The IRGC’s mosaic defense doctrine, formalized after Iran’s experience in the Iran-Iraq War, distributes operational command across 31 provincial units designed to function independently without central authorization. In practice, this means that even if Iran’s Supreme National Security Council authorizes a ceasefire extension at Antalya’s urging, individual IRGC field commanders — particularly naval units in the Strait of Hormuz — retain the capacity and doctrinal permission to act on standing orders that predate the ceasefire. The IRGC Navy’s April 5 and April 10 declarations of “full authority to manage the Strait” were issued while Araghchi was in Islamabad negotiating, illustrating the gap between diplomatic and operational command.
Has Saudi Arabia ever suspended Hajj for security reasons?

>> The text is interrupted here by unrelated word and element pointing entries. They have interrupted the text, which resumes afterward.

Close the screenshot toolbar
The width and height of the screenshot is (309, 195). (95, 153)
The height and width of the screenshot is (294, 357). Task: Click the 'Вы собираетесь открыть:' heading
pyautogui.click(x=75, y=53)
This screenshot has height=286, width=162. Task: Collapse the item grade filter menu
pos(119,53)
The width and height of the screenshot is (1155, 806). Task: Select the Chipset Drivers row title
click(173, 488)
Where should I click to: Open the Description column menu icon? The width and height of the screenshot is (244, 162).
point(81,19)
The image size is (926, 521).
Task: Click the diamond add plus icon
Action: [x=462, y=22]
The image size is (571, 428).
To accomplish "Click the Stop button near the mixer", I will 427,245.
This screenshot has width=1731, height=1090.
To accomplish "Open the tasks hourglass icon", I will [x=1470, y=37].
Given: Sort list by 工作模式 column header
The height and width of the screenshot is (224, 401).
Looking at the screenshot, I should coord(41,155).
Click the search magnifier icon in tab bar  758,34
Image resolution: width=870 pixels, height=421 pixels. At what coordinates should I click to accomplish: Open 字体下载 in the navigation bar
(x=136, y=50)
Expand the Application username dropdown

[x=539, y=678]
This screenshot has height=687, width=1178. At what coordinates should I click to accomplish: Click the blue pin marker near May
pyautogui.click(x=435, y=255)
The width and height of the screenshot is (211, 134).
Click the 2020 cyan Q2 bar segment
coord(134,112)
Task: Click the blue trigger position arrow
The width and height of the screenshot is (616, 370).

Saudi Arabia has never formally suspended Hajj for military or security reasons in the modern era. The COVID-19 restrictions of 2020 (limited to approximately 1,000 domestic pilgrims) and 2021 (60,000 domestic pilgrims) were framed as public health measures, not security suspensions. Historically, Hajj has been disrupted by conflict — the 930 CE Qarmatian massacre, the 1979 Grand Mosque seizure — but the Saudi state has never proactively canceled the pilgrimage in response to an external military threat. Doing so would carry weight for the Saudi monarch’s title of Custodian of the Two Holy Mosques, a designation adopted by King Fahd in 1986 specifically to assert sovereign religious authority over the pilgrimage.